Ku langkahkan kakiku menuju dapur dan menyiapkan nasi goreng sosis kesukaan Mas Abi, itu yang kutau dari Ibu Mertuaku dulu saat aku menemaninya di rumah sakit.

Dia banyak bercerita tentang Mas Abi, apa yang disukainya dan apa yang dibencinya.

Ahh aku begitu merindukan Ibu, kurasa aku harus mengunjungi Ibu besok pagi.

Saat sedang berkutat dengan pisau dapurku, tiba-tiba saja seseorang menelpon, segera saja kuraih handphone yang kuletakkan di atas meja makan.

Assalamualaikum…” salam seseorang di seberang sana.

Waalaikumsalam Bu, ada apa nelpon Umi pagi-pagi?” tanyaku kepada Ibu kandungku, barang kali saja ia rindu pada anak perempuan satu-satunya ini. Atau sengaja ingin menggodaku lagi seperti 3 hari yang lalu di pesta pernikahan.

“Tidak apa-apa sayang, Ibu cuma mau ngecek, barang kali kamu masih tidur dan lupa menyiapkan keperluan suamimu” jawab polos Ibuku.

Aku terkekeh mendengar ujaran Ibuku barusan, ia memang sedikit mengkhawatirkanku akhir-akhir ini, khawatir akan diriku yang tak bisa menyenangkan suamiku dan khawatir akan banyak hal lainnya tentang hubungan kami.

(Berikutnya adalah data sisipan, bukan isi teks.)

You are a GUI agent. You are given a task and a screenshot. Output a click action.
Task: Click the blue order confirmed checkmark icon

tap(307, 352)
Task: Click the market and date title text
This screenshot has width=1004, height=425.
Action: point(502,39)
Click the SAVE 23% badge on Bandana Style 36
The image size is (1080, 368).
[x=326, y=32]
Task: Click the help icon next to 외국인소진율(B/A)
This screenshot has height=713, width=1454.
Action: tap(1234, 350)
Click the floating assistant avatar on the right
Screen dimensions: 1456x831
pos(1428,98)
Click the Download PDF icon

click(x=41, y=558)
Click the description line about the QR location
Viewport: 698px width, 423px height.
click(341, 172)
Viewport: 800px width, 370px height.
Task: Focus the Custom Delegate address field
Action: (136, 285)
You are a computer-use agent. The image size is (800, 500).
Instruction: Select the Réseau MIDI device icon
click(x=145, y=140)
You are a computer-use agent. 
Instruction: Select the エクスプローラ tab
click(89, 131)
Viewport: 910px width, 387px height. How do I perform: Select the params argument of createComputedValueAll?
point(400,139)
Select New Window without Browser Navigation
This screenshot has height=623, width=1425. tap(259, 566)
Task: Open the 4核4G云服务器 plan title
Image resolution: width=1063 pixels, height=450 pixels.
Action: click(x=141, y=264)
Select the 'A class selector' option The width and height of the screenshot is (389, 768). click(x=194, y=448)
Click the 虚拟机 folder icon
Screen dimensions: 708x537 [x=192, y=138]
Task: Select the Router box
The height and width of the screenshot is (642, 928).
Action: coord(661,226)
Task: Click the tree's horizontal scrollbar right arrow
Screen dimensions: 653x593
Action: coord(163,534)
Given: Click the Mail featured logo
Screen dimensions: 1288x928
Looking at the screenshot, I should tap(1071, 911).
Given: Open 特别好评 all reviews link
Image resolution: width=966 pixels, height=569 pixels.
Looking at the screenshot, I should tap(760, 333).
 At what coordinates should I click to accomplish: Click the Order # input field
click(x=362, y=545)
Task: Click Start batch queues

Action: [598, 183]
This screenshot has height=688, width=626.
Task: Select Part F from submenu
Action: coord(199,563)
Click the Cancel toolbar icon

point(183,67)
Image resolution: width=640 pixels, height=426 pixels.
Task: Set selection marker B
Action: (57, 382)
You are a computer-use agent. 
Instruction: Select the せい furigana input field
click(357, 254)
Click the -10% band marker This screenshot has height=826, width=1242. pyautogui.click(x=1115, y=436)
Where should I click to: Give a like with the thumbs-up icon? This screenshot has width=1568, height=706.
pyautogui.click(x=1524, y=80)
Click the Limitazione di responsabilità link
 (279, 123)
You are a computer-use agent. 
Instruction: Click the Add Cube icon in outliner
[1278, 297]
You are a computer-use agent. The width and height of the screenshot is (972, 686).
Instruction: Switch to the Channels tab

Ahh, Ibuku memang begitu perhatian.

“Tenang saja Bu, Umi udah bangun sebelum Shubuh tadi, ya walaupun Mas Abi yang membangunkan sebenarnya” kekehku sambil meletakkan 2 piring nasi goreng sosis yang bersandingan dengan 2 gelas susu di meja makan.

“Syukurlah, Ibu bahagia kamu memiliki suami seperti Abi, dia yang akan menuntun kamu menjadi lebih baik. Ibu percaya padanya nak, kamu juga harus begitu. Jangan pernah menyusahkan suamimu dengan tingkah manjamu itu” ujar Ibuku yang lebih terdengar seperti perintah.

Aku menoleh ketika mendengar langkah kaki seseorang mendekat, Mas Abi baru saja datang dengan setalan formalnya yang baru tadi pagi kusetrika itu.

“Ya Allah, betapa sempurnanya ciptaanmu dihadapanku ini” batinku sambil terus memandang kearahnya tanpa berkedip.

Ia sungguh tampan dengan setelan hitam ini.

“Umi, apa kau mengabaikan Ibu?” suara seseorang di handphone menyadarkanku.

“Ahh I…ini Bu, Mas Abi baru saja datang ke meja makan” jawabku setalah lamunan sesaatku terbuyarkan oleh suara Ibuku barusan.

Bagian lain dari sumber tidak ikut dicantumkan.